Sensorisches Gedächtnis bei M. Huntington, oder sind kognitive Funktionen in späten neurodegenerativen Stadien per se defizitär?

C Beste 1, C Saft 1, J Andrich 1, R Gold 1, M Falkenstein 1
  • 1Dortmund, Bochum

Fragestellung: M. Huntington geht mit weitreichenden neurodegenerativen Veränderungen kortikaler und subkortikaler Strukturen einher. Ein diskutierter pathogener Mechanismus bei HD ist Exzitotoxizität, welche durch eine erhöhte Sensitivität des Glutamatrezeptorsystems (NMDA-Rezeptorsystems) zustande kommt. Dieses Rezeptorsystem ist entscheidend für verschiedene kognitive Funktionen. So hängen insbesondere Prozesse des sensorischen Gedächtnisses spezifisch von diesem System ab. Aufgrund der erhöhten Aktivität dieses Systems könnte es zu einer Verbesserung dieser kognitiven Leistung kommen. Dies würde im scharfen Kontrast zur Annahme stehen, dass kognitive Prozesse zwangsläufig in späten neurodegenerativen Stadien defizitär sind.

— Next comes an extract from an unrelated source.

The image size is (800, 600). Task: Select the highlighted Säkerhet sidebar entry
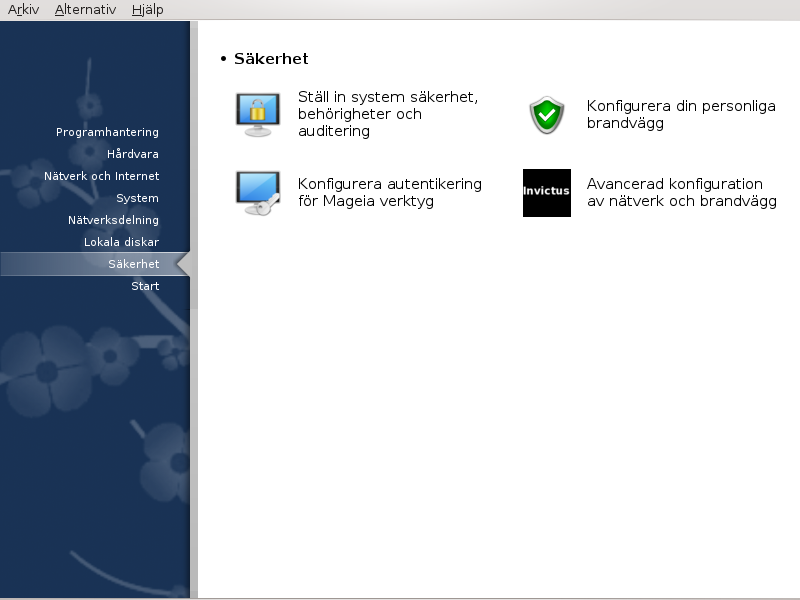(x=133, y=264)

Methoden: Mittels ereigniskorrelierter Potentiale (EKPs) wurden neurophysiologische Korrelate des sensorischen Gedächtnisses (MMN) und der Reorientierung von Aufmerksamkeit (RON) bei Patienten mit symptomatischem (HD) (N=13), präsymptomatischem (pHD) (N=13) M. Huntington und gesunden Kontrollen (KG) (N=12) untersucht. Alle Patienten waren frei von Medikation.

Ergebnisse: Die Verhaltensdaten zeigen geringere Fehlerraten (HD: 7,38±0,78; pHD: 12,82±0,77; KG: 13,22±0,81) (F(2,35)=16,88; p < .001) und schnellere Reaktionszeiten (HD: 508ms±12; pHD: 645ms±13; KG: 638ms±13) (F(2,35)=35,01; p < .001) in der HD-Gruppe, verglichen mit pHDs und KGs. Bei den neurophysiologischen Daten zeigte sich eine stärkere der MMN-Amplitude (HD: -7,44±0,59; pHD: -5,10±0,61; KG: -5,14±0,59), sowie verkürzte Latenzen (HD: 127ms±4; pHD: 157ms±5; KG: 164ms±5) in der HD-Gruppe, verglichen mit pHDs und KGs. Auch bei der RON zeigten sich stärkere Amplituden (HD: -5,83±0,36; pHD: -3,01±0,35; KG: -3,04±0,37) in der HD-Gruppe, verglichen mit pHDs und KGs.

Schlussfolgerungen: Die Ergebnisse zeigen (am Beispiel des M. Huntington), dass kognitive Funktionen nicht ursächlich in späten Stadien neurodegenerativer Erkrankungen defizitär sein müssen, sondern es selektiv in späten Stadien zu einer Verbesserung in diesen kognitiven Funktionen kommen kann. Dies hängt von der Spezifität der kognitiven Funktion und davon ab, wie das betreffende neuronale System durch pathogene Prozesse moduliert wird. Die Tatsache, dass nur die symptomatische Gruppe einer Erhöhung zeigte, jedoch nicht die präsymptomatische Gruppe, deutet darauf hin, dass unterschiedliche pathogene Mechanismen in den einzelnen Stadien von HD auftreten und Exzitotoxizität erst spät eine Rolle spielt.